--- WORK INSTRUCTION 1 ---
According to the article on Destin's short-term rental debate, what fee must owners pay to register a short-term rental with the city?
--- WORK INSTRUCTION 2 ---
Decide whether each statement agrees with the article on Destin's short-term rental debate, and answer yes or no with the deciding words quoted from the article. (a) Kisela said the city has between 550 and 600 short-term rentals registered. (b) City leaders and staff began looking at occupancy limits in December 2015. (c) The city manager said the city has the right to count heads in rental properties.
--- WORK INSTRUCTION 3 ---
Continue the article on Destin's short-term rental debate from its final sentence.

--- SELECTED EXTRACT ---

╔══

‘We have to see changes’: City leaders, residents debate short term rentals

Matt Algarin
More than two dozen people turned out to Monday night’s City Council workshop at the City Hall Annex to discuss potential occupancy limits in short term rentals.

For more than three hours Monday night, city leaders and Destin residents shared their frustration and suggestions as they consider new regulations for short term rental properties.

“On Holiday Isle, our biggest problem is short term,” said Scott Fisher. “Basically we have a few owners that are running mini hotels, wedding chapels in single family neighborhoods.”

“We need help,” he added. “We cannot do it on our own — and we’ve tried.”

Possible occupancy limits for short term rentals is something city leaders and staff have been looking at since December 2014. At the time, Councilwoman Prebble Ramswell told her colleagues she was concerned about the lack of adequate parking, excessive noise and fire safety.

Currently, the city does have regulations through its existing codes of ordinances to address some of the issues at hand.

“I’m very comfortable we can regulate the issue of trash, noise and parking,” City Manager Greg Kisela said. “We do not have the right of entry to regulate occupancy. We do not have the right to count heads.”

Owners of short term rentals are required to register the property with the city and pay a $25 fee. They must also provide a name, address and emergency contact number for a responsible party, which must be answered 24-hours-a-day, seven days a week.

The city has between 550-600 short term rentals currently registered, according to Kisela. Some at the meeting said this number was too low and not an accurate reflection of what’s actually available as short term rentals.

There were a couple of ideas that proved to be popular, or at least common themes, Monday night. One was to raise the current $25 fee and use the additional revenue to pay a full-time code enforcement officer to patrol and assist with short term rental issues. The other idea was to find a way to enforce the existing codes instead of creating more regulations.

“I think within the structure of the city of Destin, there is enough (regulations),” said Ken Wampler, who works in the rental management business locally. “I employ the city to start with enforcing the code.”

While the city may have rules and regulations in place, many in attendance said the existing code doesn’t have any “teeth” and cannot be enforced by the Okaloosa County Sheriff’s Office.

“We don’t get enough of the sheriff’s support,” said Gary Troupe, who owns in the Crystal Beach area. “That’s been my experience.

“I’d be curious to see how many disturbing the peace citations have been issued in Destin in the past two years,” he said.

As the conversations progressed, frustrations became evident on the dais.

╚══

Collected data entries:
╔══

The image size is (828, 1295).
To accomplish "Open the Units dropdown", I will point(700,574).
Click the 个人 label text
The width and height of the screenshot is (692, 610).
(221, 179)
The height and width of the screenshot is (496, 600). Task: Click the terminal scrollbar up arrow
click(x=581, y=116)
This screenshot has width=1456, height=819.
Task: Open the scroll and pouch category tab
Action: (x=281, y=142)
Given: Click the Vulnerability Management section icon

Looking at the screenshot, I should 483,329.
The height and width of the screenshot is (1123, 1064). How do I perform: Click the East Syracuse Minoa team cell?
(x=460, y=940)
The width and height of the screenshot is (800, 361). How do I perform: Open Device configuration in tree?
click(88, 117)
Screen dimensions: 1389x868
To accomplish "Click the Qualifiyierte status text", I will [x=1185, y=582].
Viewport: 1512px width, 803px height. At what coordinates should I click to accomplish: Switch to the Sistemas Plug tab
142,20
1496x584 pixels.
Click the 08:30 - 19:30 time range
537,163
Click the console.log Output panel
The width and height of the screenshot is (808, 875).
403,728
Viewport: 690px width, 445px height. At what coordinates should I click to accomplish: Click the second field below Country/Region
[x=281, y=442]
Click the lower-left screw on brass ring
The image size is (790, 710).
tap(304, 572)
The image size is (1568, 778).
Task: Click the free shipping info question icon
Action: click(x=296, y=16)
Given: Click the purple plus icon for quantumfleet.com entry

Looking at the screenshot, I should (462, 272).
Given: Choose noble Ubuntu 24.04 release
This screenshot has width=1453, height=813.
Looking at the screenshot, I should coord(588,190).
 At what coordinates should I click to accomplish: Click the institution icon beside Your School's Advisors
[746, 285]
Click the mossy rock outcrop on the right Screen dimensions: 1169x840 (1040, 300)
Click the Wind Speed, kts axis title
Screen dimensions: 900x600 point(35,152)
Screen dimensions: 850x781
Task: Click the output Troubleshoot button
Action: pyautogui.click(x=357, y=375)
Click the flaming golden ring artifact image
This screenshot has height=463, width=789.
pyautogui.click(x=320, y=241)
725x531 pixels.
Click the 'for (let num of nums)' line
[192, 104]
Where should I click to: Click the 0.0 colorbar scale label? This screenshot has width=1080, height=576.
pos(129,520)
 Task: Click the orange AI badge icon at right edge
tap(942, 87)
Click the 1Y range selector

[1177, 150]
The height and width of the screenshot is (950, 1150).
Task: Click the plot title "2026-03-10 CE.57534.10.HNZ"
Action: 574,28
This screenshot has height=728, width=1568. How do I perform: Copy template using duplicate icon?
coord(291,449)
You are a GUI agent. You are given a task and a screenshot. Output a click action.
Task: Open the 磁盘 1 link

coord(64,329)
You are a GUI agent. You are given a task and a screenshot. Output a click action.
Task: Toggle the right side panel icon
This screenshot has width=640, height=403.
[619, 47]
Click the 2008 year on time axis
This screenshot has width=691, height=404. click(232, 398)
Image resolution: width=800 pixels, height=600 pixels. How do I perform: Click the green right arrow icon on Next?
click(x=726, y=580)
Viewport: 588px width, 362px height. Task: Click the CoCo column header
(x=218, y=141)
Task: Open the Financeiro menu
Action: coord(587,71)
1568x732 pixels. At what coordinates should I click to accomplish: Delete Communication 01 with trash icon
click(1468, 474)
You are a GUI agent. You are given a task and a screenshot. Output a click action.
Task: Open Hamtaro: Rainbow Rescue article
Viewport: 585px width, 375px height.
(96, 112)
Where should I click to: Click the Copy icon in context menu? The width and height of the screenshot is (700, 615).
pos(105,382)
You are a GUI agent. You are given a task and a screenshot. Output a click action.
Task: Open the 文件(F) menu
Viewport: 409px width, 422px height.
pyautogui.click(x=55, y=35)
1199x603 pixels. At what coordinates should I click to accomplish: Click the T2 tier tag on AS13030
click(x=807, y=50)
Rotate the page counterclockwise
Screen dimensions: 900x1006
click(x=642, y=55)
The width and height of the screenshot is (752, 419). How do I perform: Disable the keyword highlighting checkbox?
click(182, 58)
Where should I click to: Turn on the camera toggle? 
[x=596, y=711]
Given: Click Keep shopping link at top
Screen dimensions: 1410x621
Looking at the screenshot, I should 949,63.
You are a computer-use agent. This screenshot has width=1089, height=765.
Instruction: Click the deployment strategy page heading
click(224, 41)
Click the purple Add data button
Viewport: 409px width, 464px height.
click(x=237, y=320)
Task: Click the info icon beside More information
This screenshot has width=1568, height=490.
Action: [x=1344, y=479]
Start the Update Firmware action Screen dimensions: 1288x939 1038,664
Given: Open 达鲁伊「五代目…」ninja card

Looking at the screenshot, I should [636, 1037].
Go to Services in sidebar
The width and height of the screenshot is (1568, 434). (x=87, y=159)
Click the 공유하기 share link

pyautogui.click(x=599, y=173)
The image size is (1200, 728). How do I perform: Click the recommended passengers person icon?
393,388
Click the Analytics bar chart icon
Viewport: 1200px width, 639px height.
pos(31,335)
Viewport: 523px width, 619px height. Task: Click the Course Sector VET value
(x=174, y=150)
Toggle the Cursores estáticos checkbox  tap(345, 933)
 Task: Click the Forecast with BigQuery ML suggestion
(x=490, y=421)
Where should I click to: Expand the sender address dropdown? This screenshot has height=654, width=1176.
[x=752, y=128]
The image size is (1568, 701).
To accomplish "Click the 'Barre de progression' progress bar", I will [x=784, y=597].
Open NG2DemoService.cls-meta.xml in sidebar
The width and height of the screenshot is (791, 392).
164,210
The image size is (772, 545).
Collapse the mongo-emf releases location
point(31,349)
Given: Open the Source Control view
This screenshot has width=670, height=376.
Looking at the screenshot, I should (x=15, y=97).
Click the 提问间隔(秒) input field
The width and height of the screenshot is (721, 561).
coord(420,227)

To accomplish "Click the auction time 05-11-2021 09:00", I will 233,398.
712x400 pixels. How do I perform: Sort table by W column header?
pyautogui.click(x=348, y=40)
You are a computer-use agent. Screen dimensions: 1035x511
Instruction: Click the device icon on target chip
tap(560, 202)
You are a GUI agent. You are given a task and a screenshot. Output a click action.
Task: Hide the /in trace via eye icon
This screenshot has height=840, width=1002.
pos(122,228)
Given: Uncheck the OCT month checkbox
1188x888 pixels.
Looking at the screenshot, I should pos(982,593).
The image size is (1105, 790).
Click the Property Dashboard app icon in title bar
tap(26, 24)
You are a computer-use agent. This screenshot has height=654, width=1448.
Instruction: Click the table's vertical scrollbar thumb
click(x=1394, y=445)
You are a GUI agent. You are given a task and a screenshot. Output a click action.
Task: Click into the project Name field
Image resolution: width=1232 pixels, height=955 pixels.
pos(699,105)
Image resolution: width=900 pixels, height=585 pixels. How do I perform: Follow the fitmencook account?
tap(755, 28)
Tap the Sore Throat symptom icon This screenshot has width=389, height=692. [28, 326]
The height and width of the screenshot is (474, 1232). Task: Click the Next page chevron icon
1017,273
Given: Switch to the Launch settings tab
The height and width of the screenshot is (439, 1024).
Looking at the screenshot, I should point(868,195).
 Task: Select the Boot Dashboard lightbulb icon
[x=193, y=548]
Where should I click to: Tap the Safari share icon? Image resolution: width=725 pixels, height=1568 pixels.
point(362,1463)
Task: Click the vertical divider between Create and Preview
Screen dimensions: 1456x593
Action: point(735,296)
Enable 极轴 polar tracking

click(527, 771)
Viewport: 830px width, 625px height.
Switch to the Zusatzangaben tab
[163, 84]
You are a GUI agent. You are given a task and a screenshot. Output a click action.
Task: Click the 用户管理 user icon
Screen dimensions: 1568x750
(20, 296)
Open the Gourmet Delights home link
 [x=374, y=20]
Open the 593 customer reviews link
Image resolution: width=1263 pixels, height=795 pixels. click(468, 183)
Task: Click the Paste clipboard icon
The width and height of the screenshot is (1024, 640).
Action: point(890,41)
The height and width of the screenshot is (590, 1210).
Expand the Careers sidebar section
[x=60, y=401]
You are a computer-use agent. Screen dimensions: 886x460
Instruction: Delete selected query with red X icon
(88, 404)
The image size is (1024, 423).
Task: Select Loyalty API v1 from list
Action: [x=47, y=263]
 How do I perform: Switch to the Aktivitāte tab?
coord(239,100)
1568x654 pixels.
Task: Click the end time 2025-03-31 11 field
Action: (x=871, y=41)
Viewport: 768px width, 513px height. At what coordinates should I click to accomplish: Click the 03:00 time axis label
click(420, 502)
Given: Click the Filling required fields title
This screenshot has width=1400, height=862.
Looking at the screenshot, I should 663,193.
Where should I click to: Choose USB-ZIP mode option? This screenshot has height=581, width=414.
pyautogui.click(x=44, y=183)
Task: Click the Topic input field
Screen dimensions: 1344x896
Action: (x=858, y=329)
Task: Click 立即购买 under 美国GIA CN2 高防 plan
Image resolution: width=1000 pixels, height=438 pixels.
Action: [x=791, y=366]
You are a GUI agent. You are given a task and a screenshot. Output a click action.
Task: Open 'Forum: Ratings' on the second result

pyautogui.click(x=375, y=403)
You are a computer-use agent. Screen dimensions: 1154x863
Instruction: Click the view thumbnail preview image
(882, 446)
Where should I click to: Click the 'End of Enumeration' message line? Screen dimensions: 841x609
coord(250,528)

╚══

--- ANSWER AREA 1 ---
A $25 fee.

--- ANSWER AREA 2 ---
(a) Yes: "The city has between 550-600 short term rentals currently registered, according to Kisela."
(b) No: "city leaders and staff have been looking at since December 2014."
(c) No: "We do not have the right to count heads."

--- ANSWER AREA 3 ---
“I’ve been on the council almost eight years, I don’t know whether to be embarrassed or pissed off,” Councilman Jim Wood said.

“If we can’t fix the citizen’s complaints, what are we doing here,” he said. “We have to fix these citizens perception about us that we can’t or won’t be able to do something.”

Given that Monday’s meeting was a workshop, city leaders were not able to make any motions, but Kisela told the council he had a clear direction moving forward based on the discussions.

He said the city will address issues with noise, trash and parking, via the recently approved special magistrate that will take the place of the city’s code enforcement board.

“If we need additional resources, then I will come to you as part of the 2016 budget cycle,” Kisela said.

For her part, Councilwoman Ramswell says the key is just to get everybody on the same page when it comes to enforcement and regulations.

“You’ve got so many different things contradicting each other,” she said.

“We have to see changes, and based on what everybody said, it’s no longer ‘we need to,’ it’s ‘we have to,’” she said. 

QUOATABLES

“Short term tenants have little interest in public agencies or the welfare of cities,” said Daryl Shelton. “Literally, they are here today and gone tomorrow.”

“The future is being shaped today and this future is being shaped by you folks,” said George Blakeslee.

“This is kinda like a shotgun approach, trying to kill everything,” Royce Kershaw said of increased regulations. “We just need to do it the right way.”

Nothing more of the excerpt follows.